On a day in which negotiations over the fiscal 1999 omnibus spending package accelerated, the Clinton administration sent four main offsets to negotiators, according to a source familiar with the discussions.
The first of these would accelerate certain spectrum auctions. Another would institute cuts in social services block grants previously proposed by the administration. A third would improve the collection of student loan defaults by using more accurate data. Finally, the administration would make changes in certain pensions.
The source said the spectrum sale represents a shift in funds that would have been raised in future years to the current fiscal year. The social services cut represents real cuts, the source said, while the student loan changes would raise money if they result in more repayments. Finally, the changes in pensions represent more of an asset swap, the source said.
The administration also proposed forward-funding some programs, as the Senate did in its version of the Labor-HHS funding bill.
Although some Republicans, including House Majority Whip Tom DeLay, R-Texas, have objected to having administration officials in the room during the talks, Appropriations ranking member David Obey, D-Wis., said that is a "traditional congressional position." He added, however, that by failing to finish the appropriations bills sooner, Congress has "forfeited its right to have its nose out of joint."

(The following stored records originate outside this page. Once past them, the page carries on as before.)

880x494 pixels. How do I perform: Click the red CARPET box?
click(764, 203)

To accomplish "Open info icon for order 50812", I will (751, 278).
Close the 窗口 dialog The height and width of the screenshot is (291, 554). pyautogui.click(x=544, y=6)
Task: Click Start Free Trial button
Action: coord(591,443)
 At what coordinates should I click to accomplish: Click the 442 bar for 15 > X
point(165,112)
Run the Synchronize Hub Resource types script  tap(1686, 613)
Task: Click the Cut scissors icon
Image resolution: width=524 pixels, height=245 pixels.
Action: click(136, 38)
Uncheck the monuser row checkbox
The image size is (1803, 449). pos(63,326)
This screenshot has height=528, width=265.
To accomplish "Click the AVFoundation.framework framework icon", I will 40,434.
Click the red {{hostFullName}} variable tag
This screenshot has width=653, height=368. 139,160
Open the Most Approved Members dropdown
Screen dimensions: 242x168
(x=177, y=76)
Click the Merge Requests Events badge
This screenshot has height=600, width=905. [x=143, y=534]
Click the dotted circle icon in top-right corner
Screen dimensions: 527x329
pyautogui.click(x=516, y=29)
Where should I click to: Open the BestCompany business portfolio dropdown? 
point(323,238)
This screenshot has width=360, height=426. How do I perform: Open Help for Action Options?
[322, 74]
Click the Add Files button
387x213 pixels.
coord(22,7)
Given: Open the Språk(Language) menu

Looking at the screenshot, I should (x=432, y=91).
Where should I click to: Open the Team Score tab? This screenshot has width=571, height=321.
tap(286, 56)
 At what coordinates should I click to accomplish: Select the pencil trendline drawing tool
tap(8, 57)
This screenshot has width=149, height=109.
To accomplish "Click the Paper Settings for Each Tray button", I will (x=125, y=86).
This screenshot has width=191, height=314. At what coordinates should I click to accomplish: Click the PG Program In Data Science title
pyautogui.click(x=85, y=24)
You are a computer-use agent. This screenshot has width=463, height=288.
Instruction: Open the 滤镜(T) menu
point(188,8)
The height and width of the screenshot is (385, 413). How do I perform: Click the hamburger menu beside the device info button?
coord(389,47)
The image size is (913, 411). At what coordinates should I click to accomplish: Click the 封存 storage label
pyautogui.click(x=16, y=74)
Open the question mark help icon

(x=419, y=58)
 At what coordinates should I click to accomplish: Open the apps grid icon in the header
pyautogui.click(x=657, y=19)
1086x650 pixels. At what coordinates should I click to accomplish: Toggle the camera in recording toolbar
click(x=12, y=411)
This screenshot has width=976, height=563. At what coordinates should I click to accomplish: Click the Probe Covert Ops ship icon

On the status of the remaining outstanding issues that must be resolved before the 105th Congress can be closed out, Obey said, "We still have a large number of issues that divide us." Commenting on the hard line the White House has taken on including its education priorities in the omnibus package, Obey said: "The president is serious. He's going to get these initiatives. We're going to be here until he does."
While Obey said agreement on education is "closer, but not closed," he was more pessimistic about resolving the census issue. "That is farther apart today than it was yesterday," Obey said Monday.
Agreement has been essentially worked out on U.S. contributions to the International Monetary Fund, with an Appropriations Committee source saying just a few words in the reform conditions still must be finalized. House Appropriations Foreign Operations Subcommittee Chairman Sonny Callahan, R-Ala., told reporters he doubted Congress would provide IMF funding "of any kind" in the future beyond the $17.9 billion expected to be included in the omnibus.
Alluding to the fact that the money is conditioned on the president seeking reforms of the IMF, Callahan said, "The changes give the president the power he needs, but with the congressional message that something must be changed immediately."
Mark Wegner also contributed to this story.